- Born: 17 September 1950 (age 75) Omboue, Gabon
- Occupation: Petroleum Engineer
- Title: His Excellency
- Parents: Father: Tchen Son Tsin; Mother: Wora Ernestine;
- Relatives: Jean Ping; Joseph Rendjambé^{ [fr]};

= Charles Tchen =

Gabonese engineer and businessman (born 1950)

Charles Tchen (born 17 September 1950 ) is a Gabonese engineer and businessman. He is currently the CEO of Independent Petroleum Consultants (IPC), and honorary consul of the Netherlands in Gabon. He is an administrator for Shell Gabon.
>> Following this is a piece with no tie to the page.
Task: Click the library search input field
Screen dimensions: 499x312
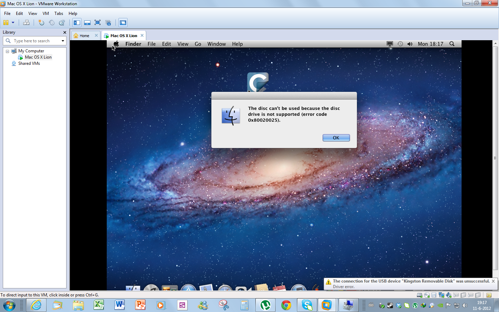Action: tap(35, 41)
== Early life and education ==
Tchen was born in Omboue, Gabon. He studied in Germany and graduated in 1972.

== Career ==
Tchen began his career at the oil company Shell in 1972 as a mechanical engineer and worked for Shell in Gabon, the Netherlands, and Tunisia. He eventually served as Deputy General Director and then as Directeur Général Délégué (akin to Chief Operating Officer) of Shell Gabon. Following his retirement from Shell, he became CEO of Independent Petroleum Consultants (IPC). He is also a representative of Ophir Energy.

Since 1989, Tchen has been an honorary consul for the Netherlands and has worked to expand economic relations between the Netherlands and Gabon. He has headed the Union of Gabonese Petroleum Engineers (Union des pétroliers gabonais, UPEGA) and the Society of Petroleum Engineers (Société des ingénieurs du pétrole). Tchen has also been involved with a number of projects such as the plantation in the south of Gabon. He is also the owner of a hotel named Olako close to Port-Gentil, in the small town of Omboue.

== Personal life ==
Tchen lives in Gabon. He is the cousin both of diplomat and politician Jean Ping, and the late leader of the Gabonese opposition party Parti gabonais du progrès, Joseph Rendjambé.

== Distinctions ==
Tchen has received the following awards:

- A distinction at the 17th Africa Oil week for Distinguished Contribution To The African Industry 2010.
- The title of Knight of the Order of Orange-Nassau by the Netherlands for his humanitarian work.
- The title of Commander of the National Order of Merit by Gabon (L'Ordre National du Merite Gabonais au Grade de Commandeur).